─── Source information
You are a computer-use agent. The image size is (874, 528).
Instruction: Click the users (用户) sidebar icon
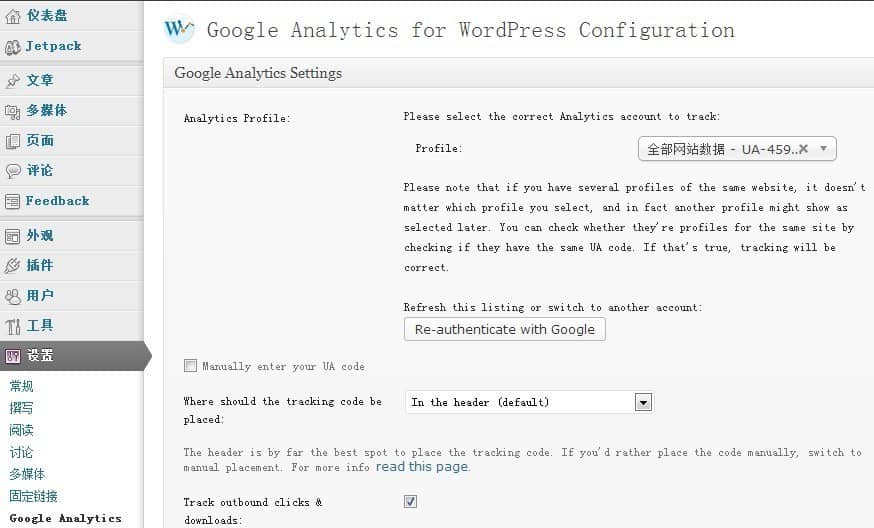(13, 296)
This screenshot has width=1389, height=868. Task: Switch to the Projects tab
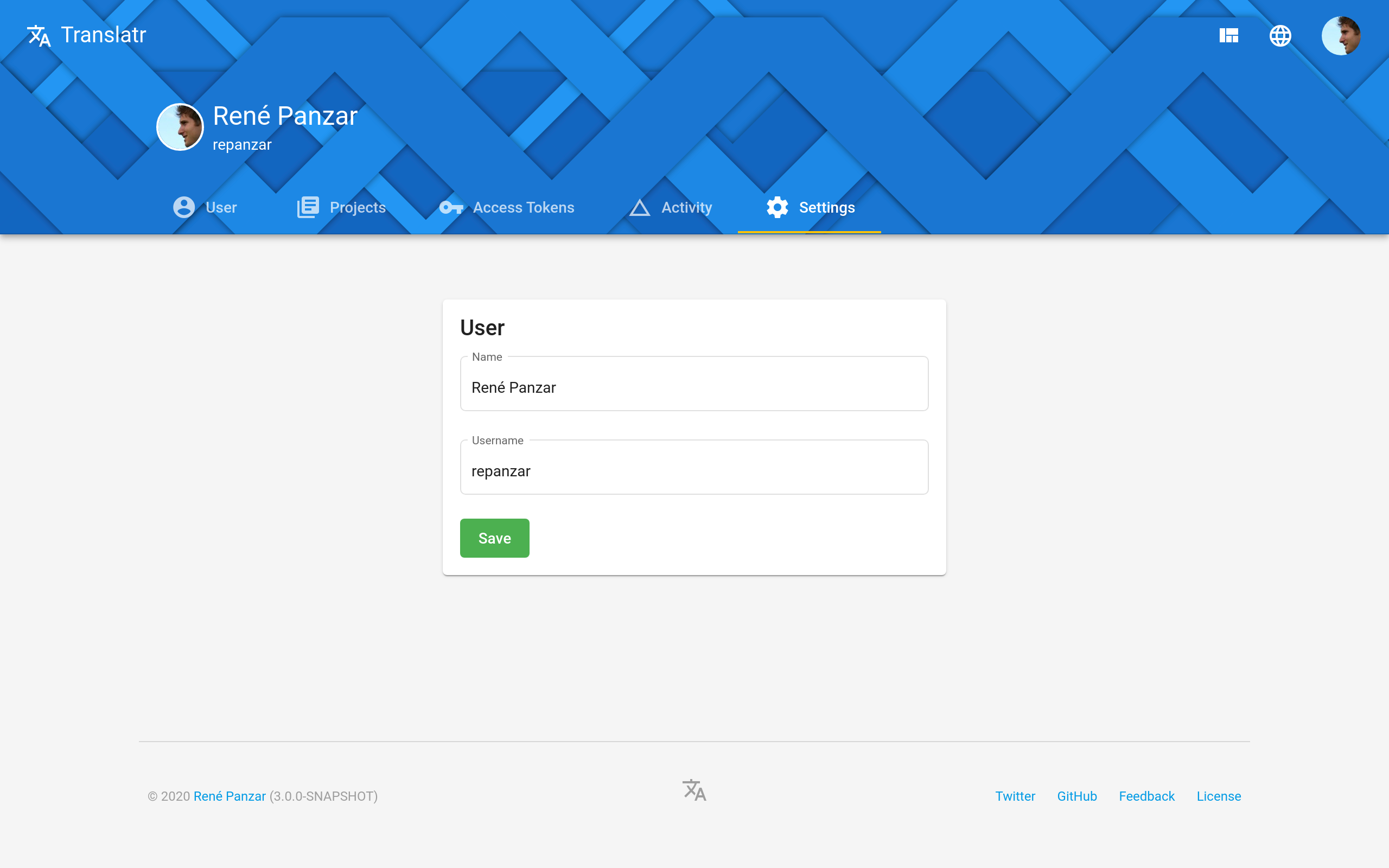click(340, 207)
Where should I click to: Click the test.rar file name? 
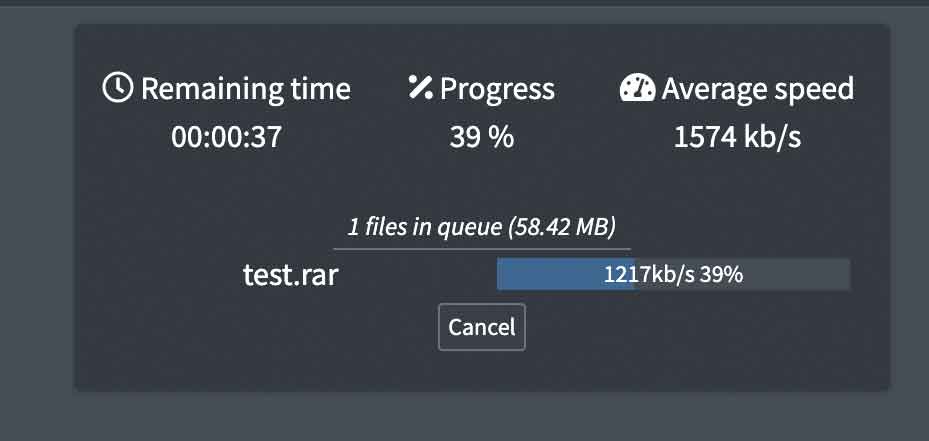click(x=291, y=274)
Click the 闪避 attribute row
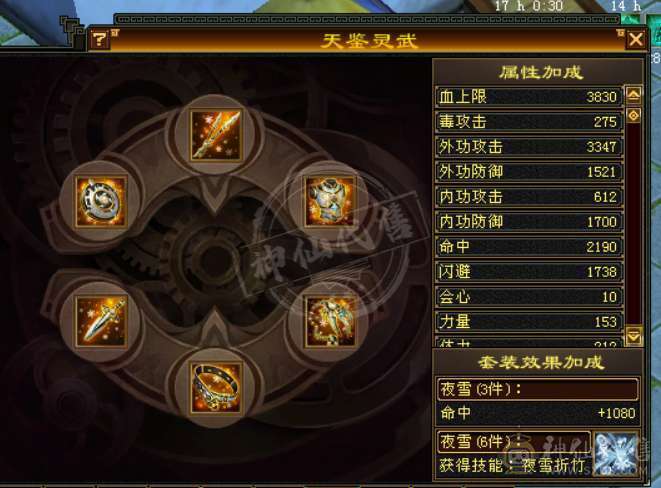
──────
* [Task directions]:
Type out all of the records exactly, leaving out any picture.

* [Task result]:
You are a computer-use agent. The image size is (874, 528).
Instruction: Click the users (用户) sidebar icon
(13, 296)
This screenshot has width=1389, height=868. Task: Switch to the Projects tab
click(340, 207)
Where should I click to: Click the test.rar file name? 
click(x=291, y=274)
Click the 闪避 attribute row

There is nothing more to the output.